Tant qu’on ne sait pas d’où les mouches viennent, il est difficile de faire quelque chose

"Si le problème continue, je pense que je n’aurai plus trop envie de revenir, parce que vraiment cela dégoûte de manger dans ces conditions, ce n’est pas possible", confie encore la vacancière. 

La bourgmestre de Libramont-Chevigny, Laurence Crucifix, confirme le problème dénoncé par Chantal : "Les mouches sont anormalement nombreuses"

Confrontée aux interrogations des citoyens qui estiment que "ça ne bouge pas", elle dit "prendre ce sujet très au sérieux". "On a des contacts réguliers avec les habitants. Tant qu’on ne sait pas d’où les mouches viennent, il est difficile de faire quelque chose". Des analyses sont réalisées en ce moment, précise-t-elle. 

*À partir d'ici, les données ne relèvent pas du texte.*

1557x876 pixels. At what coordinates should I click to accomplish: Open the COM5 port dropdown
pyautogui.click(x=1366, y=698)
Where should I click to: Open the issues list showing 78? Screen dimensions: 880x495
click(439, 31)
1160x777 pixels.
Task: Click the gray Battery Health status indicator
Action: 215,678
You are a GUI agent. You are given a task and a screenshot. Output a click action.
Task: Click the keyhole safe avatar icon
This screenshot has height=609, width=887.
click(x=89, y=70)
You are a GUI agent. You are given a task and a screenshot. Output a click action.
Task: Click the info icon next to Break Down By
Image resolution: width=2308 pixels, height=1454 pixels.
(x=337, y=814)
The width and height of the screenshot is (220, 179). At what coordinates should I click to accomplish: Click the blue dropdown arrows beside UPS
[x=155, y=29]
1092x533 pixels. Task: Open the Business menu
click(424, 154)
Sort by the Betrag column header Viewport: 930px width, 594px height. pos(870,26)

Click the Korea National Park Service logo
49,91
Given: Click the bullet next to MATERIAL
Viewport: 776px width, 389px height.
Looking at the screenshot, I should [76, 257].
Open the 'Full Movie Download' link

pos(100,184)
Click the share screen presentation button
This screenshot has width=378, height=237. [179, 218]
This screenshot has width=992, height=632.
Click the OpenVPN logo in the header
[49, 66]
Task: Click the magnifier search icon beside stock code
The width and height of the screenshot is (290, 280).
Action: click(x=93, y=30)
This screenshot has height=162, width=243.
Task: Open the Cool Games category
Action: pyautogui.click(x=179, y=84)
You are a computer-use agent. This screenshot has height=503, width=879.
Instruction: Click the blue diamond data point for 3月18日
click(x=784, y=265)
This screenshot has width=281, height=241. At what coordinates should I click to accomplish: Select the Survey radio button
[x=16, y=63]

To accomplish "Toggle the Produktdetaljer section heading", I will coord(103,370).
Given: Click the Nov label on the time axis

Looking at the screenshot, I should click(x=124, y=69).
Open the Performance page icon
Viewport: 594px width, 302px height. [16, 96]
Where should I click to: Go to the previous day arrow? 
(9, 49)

Ces analyses sont chapeautées par Rudy Caparros Megido, professeur d’entomologie à la faculté de Gembloux Agro-Bio Tech de l’université de Liège : "On n’a pas encore identifié complètement la source. On a un travail de fin d’études qui a été organisé là-dessus et qui est pris en charge par mon laboratoire".

Le but ? "On essaye avec différents pièges (une dizaine) de localiser la source de ces mouches qui reviennent continuellement depuis quatre, cinq ans", avance-t-il. 

Quelles nuisances pour les habitants de Moircy?

Chaque été, les habitants ont droit aux mêmes désagréments. "Malheureusement pour les personnes en question, durant l’été, ce sont des milliers de mouches qui sont dans leur jardin, sur leur terrasse, qui viennent probablement sur les maisons les plus exposées, se réchauffer au soleil. Puis dès que ces personnes sortent avec de la nourriture ou autre, toutes les mouches arrivent chez elles", souligne le professeur Rudy Caparros Megido.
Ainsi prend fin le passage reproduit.